The third storyline that finds its conclusion in Rapture is Rhys’s, the mediocre magician whom Nyx first meets and hires in God’s War. Once more he’s attempted to rebuild the life he had in Tirhan, which he lost so violently in Infidel. He’s lost his first two daughters, but his wife, Elahyiah, survived, and they were able to go somewhere else and start over. The problem is, though, it’s nothing like the life they used to have in Tirhan, and though Rhys once more has children, even a son, his life at the beginning of Rapture is nothing like the life he had in Infidel. What I’ve found interesting about Rhys is that since God’s War, he’s sought to run away from everything that has caused him pain. He ran away from Chenja because he did not wish to obey his father’s wishes, and he runs away from Nyx because he does not like what she does to him – which is, interestingly enough, to show him that there is no truly safe place in the world, even if one should carve it out oneself. There is only constant struggle, and the potential for losing everything that one has built, regardless of how safe one plays it. All this time Rhys has been an innocent – or tried to be, tried to deny the true nature of the world because he thinks that if he ignores it, everything will be all right. It is only in Rapture, after losing his wife and (finally!) admitting what he feels for Nyx, that he realizes what Nyx has been trying to show him all along.

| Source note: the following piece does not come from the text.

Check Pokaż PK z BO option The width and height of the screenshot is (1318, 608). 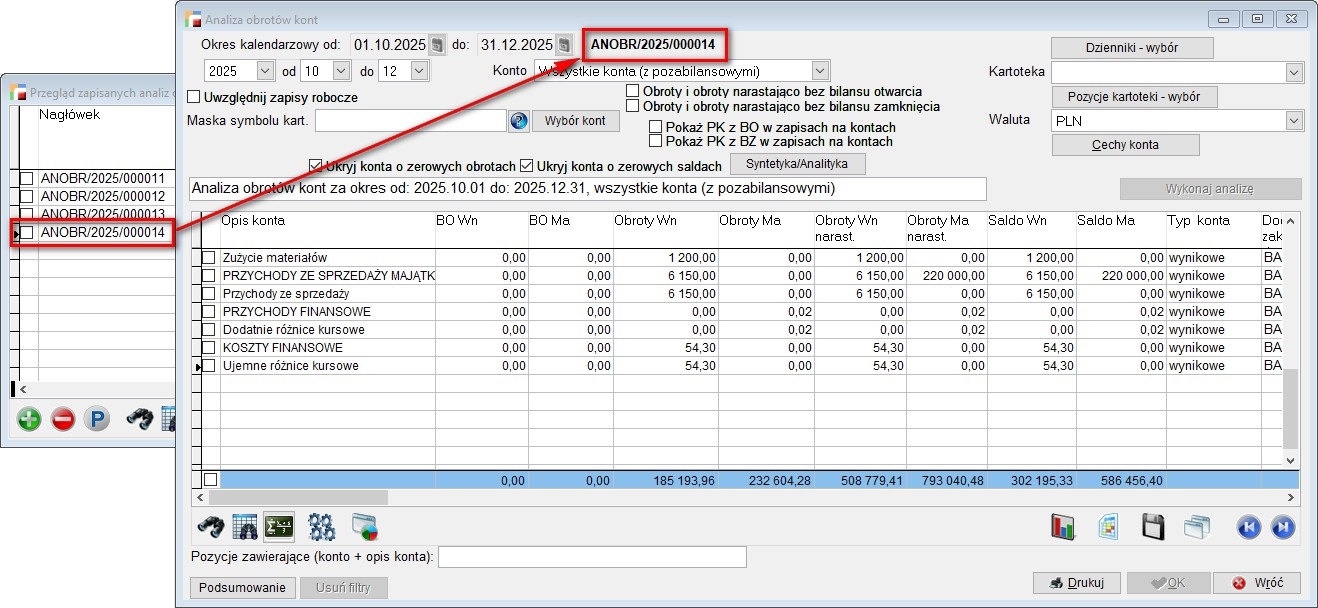[657, 128]
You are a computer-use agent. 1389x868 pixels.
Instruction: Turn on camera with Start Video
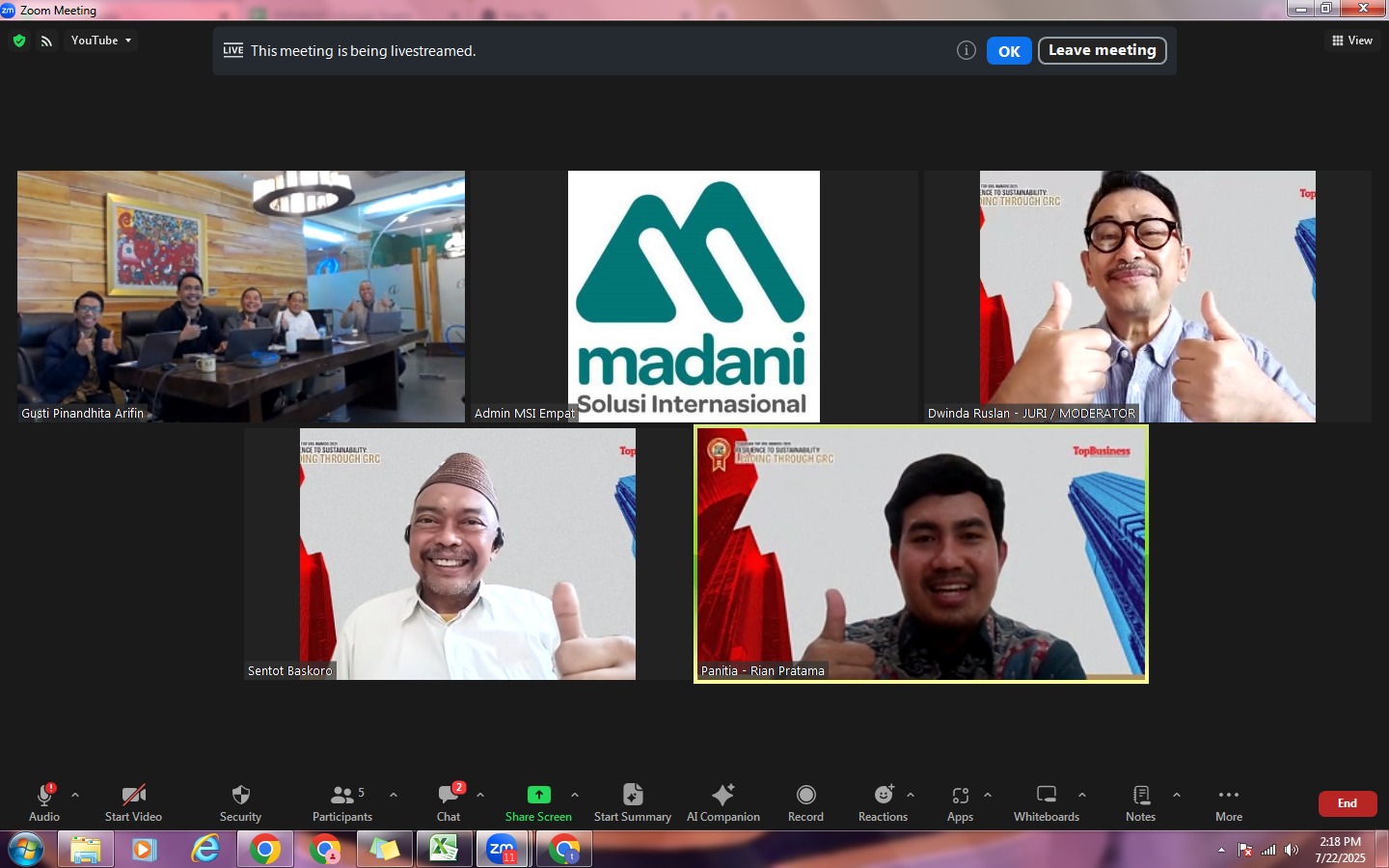pos(133,802)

His ending is not as triumphant as Inaya’s, but it’s just as powerful: he’s gone home to Chenja, and confronted – and probably made up – with his father. His wife and children aren’t with him, but he doesn’t really need them. He’s decided to find his own way on his own. Like Inaya’s ending, Rhys’s ending is appropriate to the development and treatment he’s had in the trilogy: he’s struggled to find his place in the world, even attempted to make his own place in it, but he’s finally come to realize that he barely even understands himself. He thinks himself a man, and some might say that, given what’s happened to him, he is a man, but he’s really still just a confused boy unwilling to face what’s waiting for him back home. It’s only when he finally does return to Chenja, and meets his father for the first time in years, that he truly grows up.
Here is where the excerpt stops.